Mr Kenneth certainly didn't exaggerate when he described the Harvey Norman ads as an assault on him in his own home, says Jones. Photo / Glenn Taylor
Mr Kenneth certainly didn't exaggerate when he described the Harvey Norman ads as an assault on him in his own home, says Jones. Photo / Glenn Taylor

Many years ago, having temporarily lost leave of my senses, I was on the board of Radio New Zealand, an appalling waste of my time which swore me off directorships forever.

One of the regular items in the monthly board papers were the complainants list, all nutty late middle-aged men, whining about trivia. Somebody had said "bugger" or mentioned beer - that sort of thing. In vain I would beg the then CEO, Beverley Wakem (now fittingly Dame Beverley), to let me reply to these lunatics and she would shudder at the prospect.

Still, wearing my director's hat, I was occasionally able to deliver these woeful types a good kicking beyond the boardroom. For example, once when an obsessive letter-to-the-editor nutter wrote to Wellington's newspaper asking whether anyone could tell him why he sometime receives static when listening to Radio NZ, I replied through the newspaper saying that as a Radio NZ director, I am your man and I can tell you.

I wrote that at great expense, we have imported sophisticated technology from Germany enabling us to target solely your radio and I'm delighted to hear that it's working.

Ironically, Beverley's fulltime job now is Chief Ombudsman, that is dealing solely with complaints, although in fairness, many, if not most are legitimate to that worthy organisation.

I thought about all of this recently when I read that a C. Kenneth had had his complaint to the Advertising Standards Authority rejected, apparently it being beyond their jurisdiction. Mr Kenneth - undoubtedly he's a male, as complainants to such authorities nearly always are - is not, however, your standard, grizzling-about-trivia nutter. To the contrary, he spoke for everyone in Australia and NZ when he protested about the offensive Harvey Norman TV advertisements inflicted on us all in recent years.

They're ubiquitous, on TVNZ, TV3 and Sky, and on all programmes, every few minutes, in both countries. Abruptly the peace is shattered by a screaming hysterical male voice, gabbling at 200 words a minute about current bargains.

Mr Kenneth certainly didn't exaggerate when he described them as an assault on him in his own home, for that indeed is exactly what they are. When I'm watching TV, I sit holding the remote, my finger on the mute button, ready to kill the audio when these assaults are sprung on us.

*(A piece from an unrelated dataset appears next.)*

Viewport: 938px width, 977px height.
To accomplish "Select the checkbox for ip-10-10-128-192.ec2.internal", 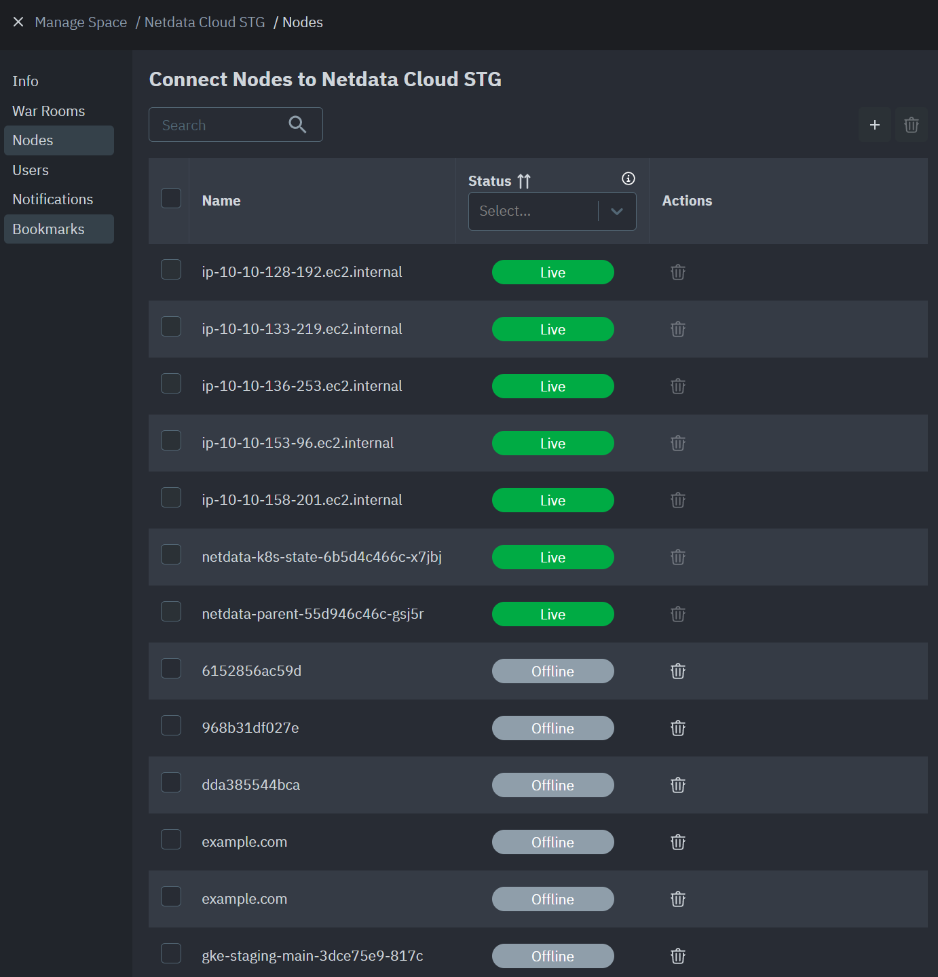I will click(x=170, y=269).
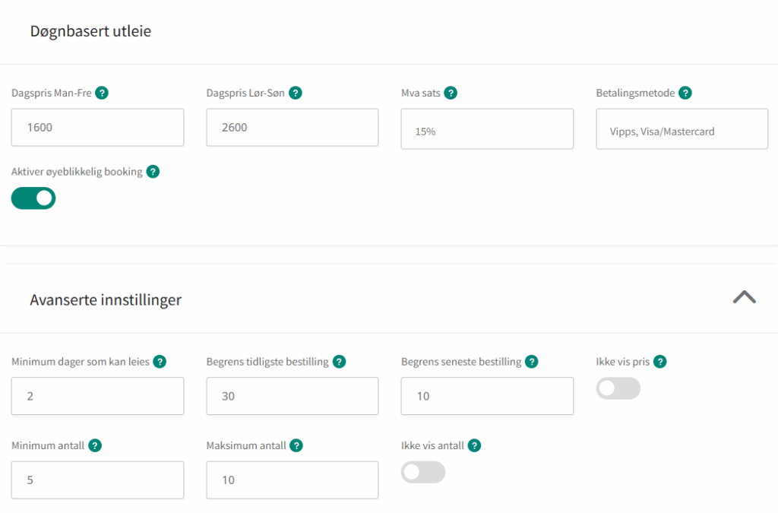Click the Minimum antall input box
The image size is (778, 513).
click(x=97, y=480)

The owner of that gabbling voice ought to be publicly burnt at the stake, an event which would draw tens of thousands of TV viewers seeking compensatory revenge for their suffering, and it would be only fair if Mr Kenneth was allowed the honour of lighting the faggots, notwithstanding that such an entitlement could yield tens of thousands of dollars to charity if auctioned off.

Actually, to make it a decent day's outing, the chairman, directors and management of Harvey Norman should also be put to the flame, which considering the horror they're inflicting, is letting them off very lightly indeed. Put this moderation down to me getting soft in my old age.

Mind you, if this lot found this prospect upsetting, then out of humanity we could scrub burning them at the stake and substitute beheading - after all, plainly they don't need their heads.

Recently I received a letter from Sir Stephen Tindall in the course of which he happened to mention The Warehouse's recent take-over of Noel Leeming. Sadly, of late that company has decided to emulate Harvey Norman with identical shrieking 200-word-a-minute TV advertising. I suggested to Stephen that he ought to put a stop to this ghastliness and he replied promptly, advising he had spoken to the company's CEO.

He assured me that I, and the rest of the viewing public, will no longer have cause for complaint. Given that quick action, it's easy to see why Stephen has been such a phenomenal success with The Warehouse, specifically that he is ultra-sensitive to his public.